* EXERCISE AIM *
Repeat the records exactly as given. Do not include the pictures.

(MATERIAL FOR THIS TASK)

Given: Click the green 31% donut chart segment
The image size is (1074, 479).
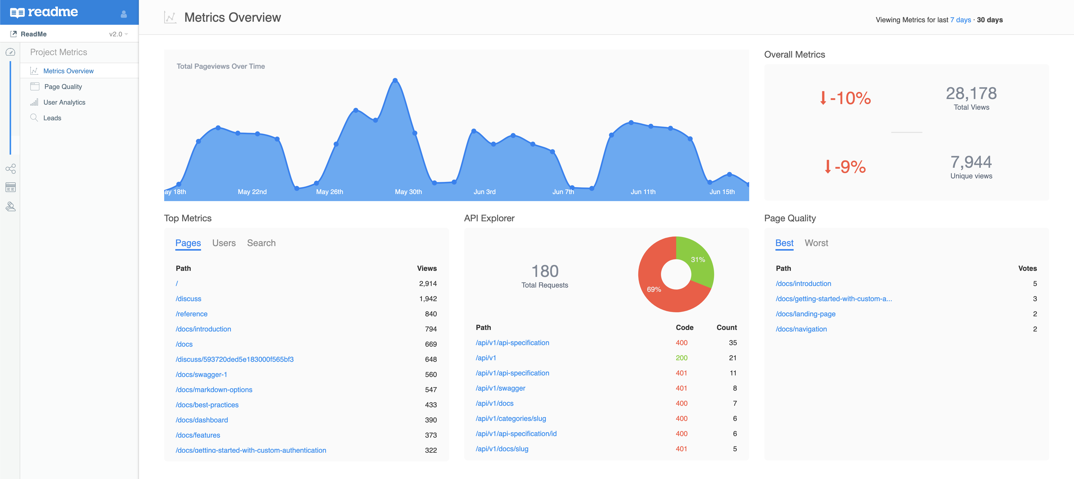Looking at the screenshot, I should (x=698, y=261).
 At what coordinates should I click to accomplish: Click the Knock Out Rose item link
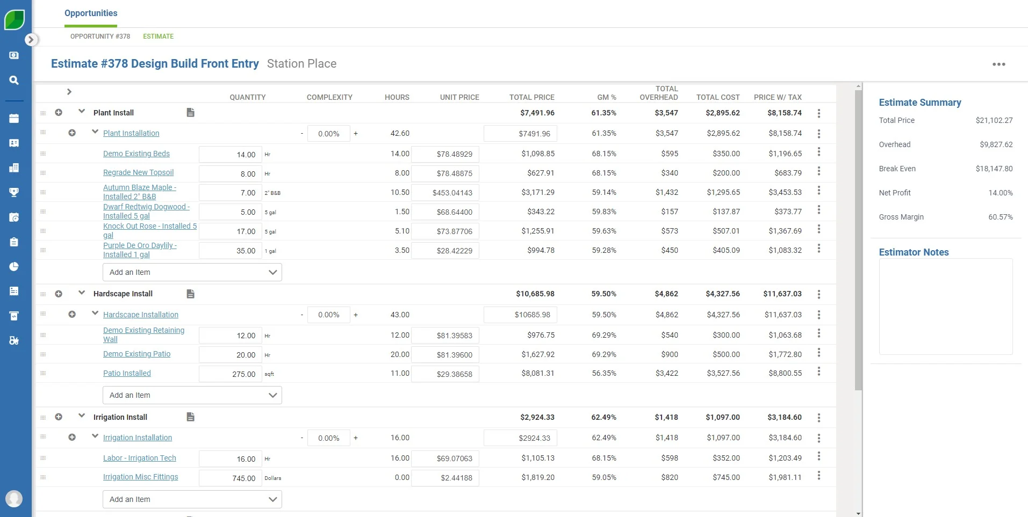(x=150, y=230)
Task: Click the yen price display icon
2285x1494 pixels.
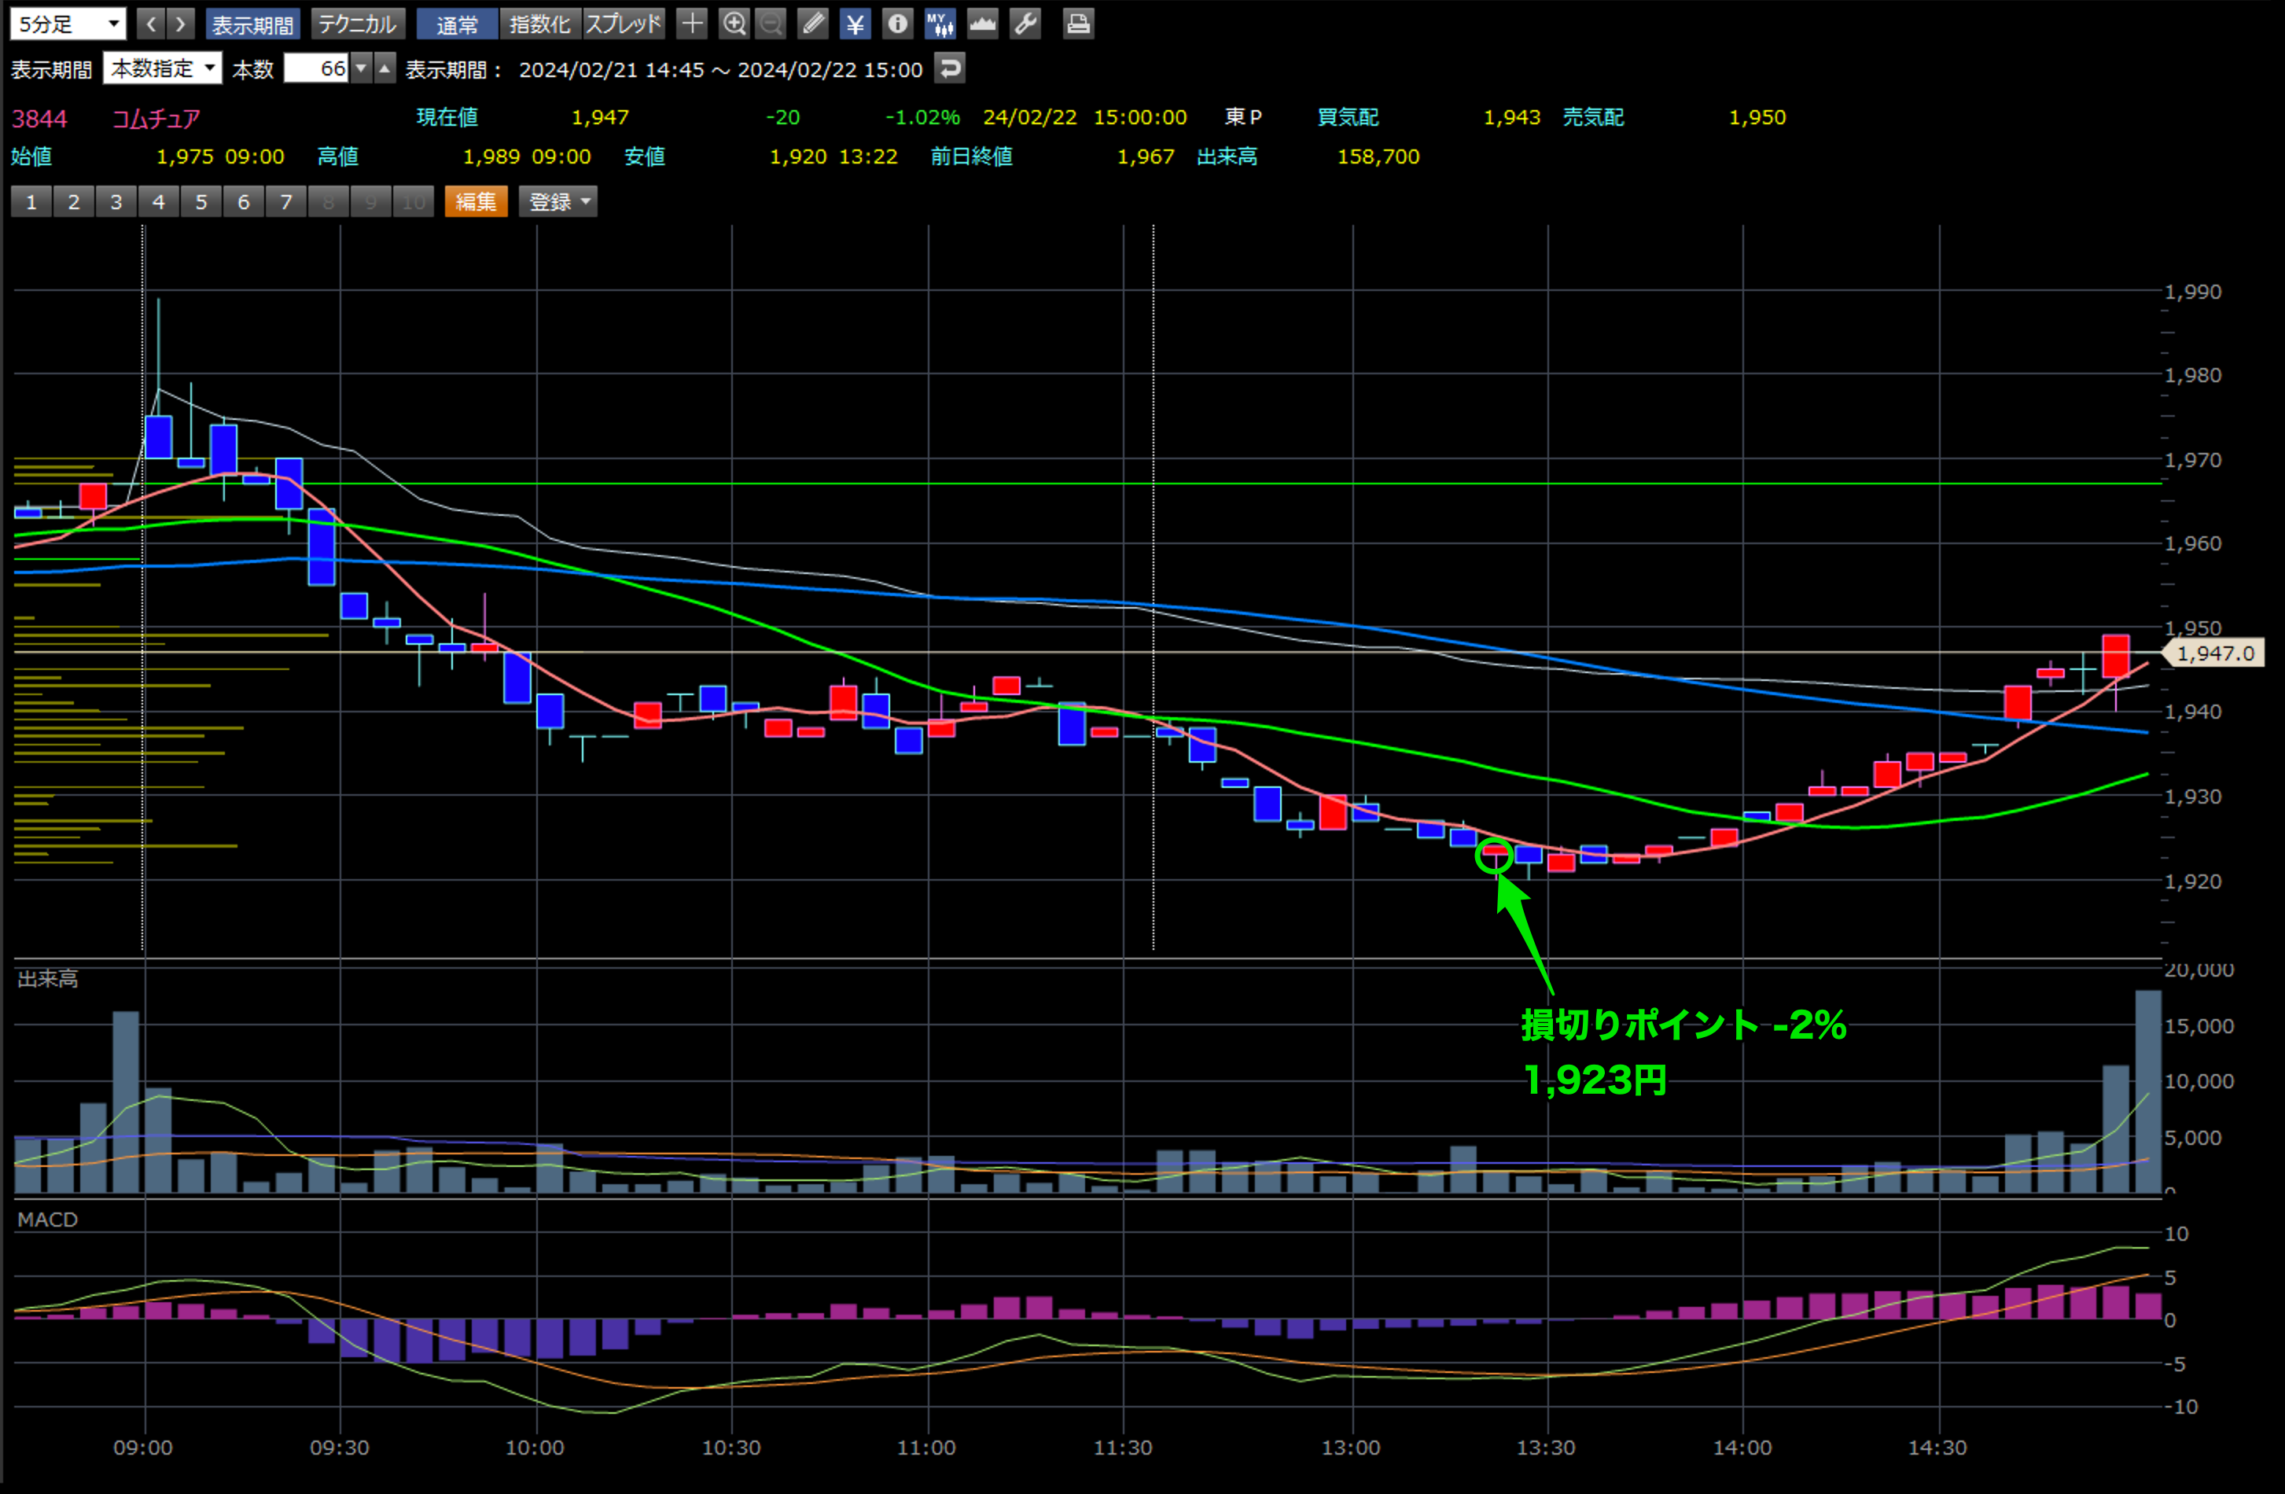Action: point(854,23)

(End MATERIAL FOR THIS TASK)

* SOLUTION *
Given: Click the green 31% donut chart segment
The image size is (1074, 479).
Looking at the screenshot, I should (x=698, y=261).
 At what coordinates should I click to accomplish: Click the Knock Out Rose item link
(x=150, y=230)
Task: Click the yen price display icon
2285x1494 pixels.
Action: point(854,23)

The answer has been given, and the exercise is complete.